Une autorisation temporaire pour les non expulsables

Du côté des mesures de portée nationale, la principale consisterait à "clarifier la situation des personnes qui ne peuvent pas être techniquement éloignées". Le rapport se prononce sans ambiguïté en faveur d'une application des mesures d'éloignement après rejet définitif de la demande d'asile, avec en particulier la recommandation de "placer systématiquement en centre de rétention administrative les migrants interpellés à la suite de deux tentatives infructueuses de passage".
Mais il reste des cas de figure où un demandeur débouté ne peut pas être renvoyé vers son pays d'origine sans mettre sa sécurité, voire sa vie, en danger. C'est le cas avec des pays comme l'Afghanistan, l'Erythrée ou le Soudan. Le rapport propose donc de délivrer un titre de séjour temporaire - possibilité prévue par l'article L.313-14 du Code de l'entrée et du séjour des étrangers et du droit d'asile -, "assorti de conditions restrictives, n'excluant pas, sous des conditions également strictes, la possibilité d'occuper un emploi non pourvu par Pôle emploi depuis six à neuf mois". En pratique, il serait demandé aux bénéficiaires de ce titre temporaire de faire la preuve de leur volonté d'intégration à travers, par exemple, l'apprentissage du français ou la recherche active d'un emploi.

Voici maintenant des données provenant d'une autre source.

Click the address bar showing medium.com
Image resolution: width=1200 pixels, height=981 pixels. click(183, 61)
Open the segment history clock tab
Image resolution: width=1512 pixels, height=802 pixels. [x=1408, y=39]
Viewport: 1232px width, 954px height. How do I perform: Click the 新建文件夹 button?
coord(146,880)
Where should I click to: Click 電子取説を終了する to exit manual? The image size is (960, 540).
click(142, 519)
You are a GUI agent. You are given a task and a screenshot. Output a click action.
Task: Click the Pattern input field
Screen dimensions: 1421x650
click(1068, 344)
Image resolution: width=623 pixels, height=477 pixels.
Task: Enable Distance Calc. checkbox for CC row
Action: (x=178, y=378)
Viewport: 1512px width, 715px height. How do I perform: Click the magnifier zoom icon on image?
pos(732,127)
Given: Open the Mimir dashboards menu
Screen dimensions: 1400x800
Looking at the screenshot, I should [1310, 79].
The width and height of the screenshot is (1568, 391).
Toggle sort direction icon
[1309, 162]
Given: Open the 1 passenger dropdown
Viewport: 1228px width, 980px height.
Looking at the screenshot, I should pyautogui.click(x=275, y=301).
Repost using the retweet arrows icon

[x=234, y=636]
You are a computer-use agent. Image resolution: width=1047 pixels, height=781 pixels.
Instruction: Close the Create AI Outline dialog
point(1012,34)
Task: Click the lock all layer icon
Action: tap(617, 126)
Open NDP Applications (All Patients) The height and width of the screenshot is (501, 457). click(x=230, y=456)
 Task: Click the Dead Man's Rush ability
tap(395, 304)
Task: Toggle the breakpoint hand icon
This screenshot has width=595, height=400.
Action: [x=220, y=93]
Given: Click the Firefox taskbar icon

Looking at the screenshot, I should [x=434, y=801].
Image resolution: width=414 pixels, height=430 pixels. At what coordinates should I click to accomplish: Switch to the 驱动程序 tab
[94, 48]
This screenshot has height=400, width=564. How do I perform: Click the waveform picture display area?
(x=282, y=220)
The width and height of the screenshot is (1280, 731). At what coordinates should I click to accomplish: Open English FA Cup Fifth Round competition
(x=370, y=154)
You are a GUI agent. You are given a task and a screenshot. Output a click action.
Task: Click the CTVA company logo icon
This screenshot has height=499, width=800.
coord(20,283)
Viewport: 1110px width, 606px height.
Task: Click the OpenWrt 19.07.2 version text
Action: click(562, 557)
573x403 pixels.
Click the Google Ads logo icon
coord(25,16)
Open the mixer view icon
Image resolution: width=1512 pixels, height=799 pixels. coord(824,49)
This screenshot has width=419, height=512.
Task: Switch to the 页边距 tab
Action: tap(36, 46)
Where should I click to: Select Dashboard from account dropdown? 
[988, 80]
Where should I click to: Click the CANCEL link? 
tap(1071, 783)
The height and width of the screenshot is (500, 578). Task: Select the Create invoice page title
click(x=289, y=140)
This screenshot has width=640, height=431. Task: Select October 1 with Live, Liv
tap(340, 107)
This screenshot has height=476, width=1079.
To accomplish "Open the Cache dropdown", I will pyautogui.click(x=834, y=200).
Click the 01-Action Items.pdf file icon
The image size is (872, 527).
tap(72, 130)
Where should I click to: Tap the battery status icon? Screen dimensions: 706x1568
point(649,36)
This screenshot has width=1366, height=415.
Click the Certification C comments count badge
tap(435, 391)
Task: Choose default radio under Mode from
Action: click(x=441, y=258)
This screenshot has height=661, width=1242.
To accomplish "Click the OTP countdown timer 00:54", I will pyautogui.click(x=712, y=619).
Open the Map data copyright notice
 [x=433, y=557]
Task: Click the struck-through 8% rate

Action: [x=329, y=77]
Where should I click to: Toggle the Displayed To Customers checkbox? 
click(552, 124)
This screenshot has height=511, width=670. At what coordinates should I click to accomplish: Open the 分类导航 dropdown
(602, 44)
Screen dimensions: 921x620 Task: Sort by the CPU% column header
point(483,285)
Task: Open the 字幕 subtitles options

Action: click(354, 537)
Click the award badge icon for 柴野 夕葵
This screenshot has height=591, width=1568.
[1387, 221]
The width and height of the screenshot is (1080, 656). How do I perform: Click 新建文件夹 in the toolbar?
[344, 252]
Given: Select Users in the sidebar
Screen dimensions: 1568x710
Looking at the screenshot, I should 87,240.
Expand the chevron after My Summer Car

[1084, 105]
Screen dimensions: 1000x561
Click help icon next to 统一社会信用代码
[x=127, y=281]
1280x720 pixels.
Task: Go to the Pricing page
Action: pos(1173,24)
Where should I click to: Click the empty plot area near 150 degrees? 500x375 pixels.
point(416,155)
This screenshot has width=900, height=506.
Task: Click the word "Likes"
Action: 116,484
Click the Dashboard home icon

Une dimension binationale et européenne

Les autres mesures proposées comportent une dimension internationale et s'inscrivent donc nécessairement dans une perspective à moyen ou long terme. Il s'agit en premier lieu de "changer d'approche" dans la relation entre la France et le Royaume-Uni. En clair, - face à "la transformation radicale" des conditions qui avaient présidé à la signature de l'accord du Touquet en 2003 -, il conviendrait de coopérer davantage pour sécuriser le passage de la Manche, mais aussi de partager les responsabilités dans l'instruction des demandes d'asile.
La même ambition vaut pour les relations avec l'Italie. La France pourrait ainsi, au titre de la clause discrétionnaire du traité de Dublin, prendre en charge d'une partie des demandeurs calaisiens susceptibles d'être réadmis en Italie. En contrepartie, l'Italie prendrait en charge, dans la même proportion, le retour d'une partie d'entre eux.
Les propositions sont plus floues au niveau européen, puisqu'il s'agirait de "proposer une plan d'action dynamique et européen" (qui reste à définir) et de "soutenir la mise en place d'un processus européen pérenne de réinstallation avec le HCR", position déjà défendue par la France.